Status: accepted Date: 2026-06-01

Context

Two cost structures apply to LLM calls in Snowflake:

Cortex AI_COMPLETE    →  serverless compute, 0 WH required
EAI + Anthropic/Mistral →  WH must be active during the HTTP call
Serverless Task + EAI   →  0 WH (task is serverless), ~5× cheaper than WH + Cortex

A 30-exchange Streamlit session with 3–8 s per LLM call keeps a WH active for ~3 minutes. At XS WH pricing, that WH cost erases a significant fraction of the token savings that would come from using a cheaper external API.

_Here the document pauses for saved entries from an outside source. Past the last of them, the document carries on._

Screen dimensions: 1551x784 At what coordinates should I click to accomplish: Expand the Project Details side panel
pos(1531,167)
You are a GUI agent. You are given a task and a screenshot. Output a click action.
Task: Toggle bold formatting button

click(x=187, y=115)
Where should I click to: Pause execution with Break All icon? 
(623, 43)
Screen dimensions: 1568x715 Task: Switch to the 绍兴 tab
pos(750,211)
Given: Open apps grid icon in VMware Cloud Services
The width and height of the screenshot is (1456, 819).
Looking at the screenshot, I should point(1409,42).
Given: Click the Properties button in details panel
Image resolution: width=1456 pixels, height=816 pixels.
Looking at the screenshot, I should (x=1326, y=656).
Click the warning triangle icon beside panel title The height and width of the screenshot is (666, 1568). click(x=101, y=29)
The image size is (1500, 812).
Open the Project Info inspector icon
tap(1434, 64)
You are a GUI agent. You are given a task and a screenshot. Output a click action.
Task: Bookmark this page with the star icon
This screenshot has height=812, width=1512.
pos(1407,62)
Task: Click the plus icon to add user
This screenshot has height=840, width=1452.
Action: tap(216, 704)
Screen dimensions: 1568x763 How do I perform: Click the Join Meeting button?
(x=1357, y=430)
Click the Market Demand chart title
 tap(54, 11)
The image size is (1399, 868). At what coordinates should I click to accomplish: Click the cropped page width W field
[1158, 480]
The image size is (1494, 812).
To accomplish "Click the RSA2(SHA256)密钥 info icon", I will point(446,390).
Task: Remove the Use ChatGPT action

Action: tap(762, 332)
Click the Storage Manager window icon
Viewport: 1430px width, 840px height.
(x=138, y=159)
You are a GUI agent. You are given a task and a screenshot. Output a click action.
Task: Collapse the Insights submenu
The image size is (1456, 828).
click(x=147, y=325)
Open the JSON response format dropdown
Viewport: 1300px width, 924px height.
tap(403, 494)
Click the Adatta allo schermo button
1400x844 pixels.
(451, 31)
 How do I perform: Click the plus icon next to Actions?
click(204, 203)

For batch scoring (overnight, no user waiting), a serverless task + EAI call costs ~5× less than calling Cortex with an active WH.

Decision

backend="cortex" is the default and the only valid backend for interactive Streamlit sessions. No WH is consumed. Data never leaves Snowflake.
backend="task" (EAI direct API) is only valid from serverless tasks. It must never be instantiated from a Streamlit app or any context with an active session WH.
Products processing minor data (e.g. PLUTO_SCHOOL) must use backend="cortex" in all contexts — backend="task" is prohibited regardless of cost savings, because data must not leave Snowflake.

The QUERY_TAG rule applies to both backends: every SP wrapper sets a structured JSON tag on the session before each AI call. Without it, cost granularity by product/client/session is lost and SESSION_COST_AVG cannot be populated.

Consequences

EAI setup (security_bindings.yml — secrets, network rules, EAI objects) is only required in repos that use backend="task".
Serverless task SPs must declare EXTERNAL_ACCESS_INTEGRATIONS and SECRETS explicitly.
SESSION_COST_AVG is refreshed hourly by a serverless task reading INFORMATION_SCHEMA.CORTEX_FUNCTIONS_QUERY_USAGE. Individual session data stays in {client}.SESSION_HISTORY (PII-scoped, dropped at unsubscription).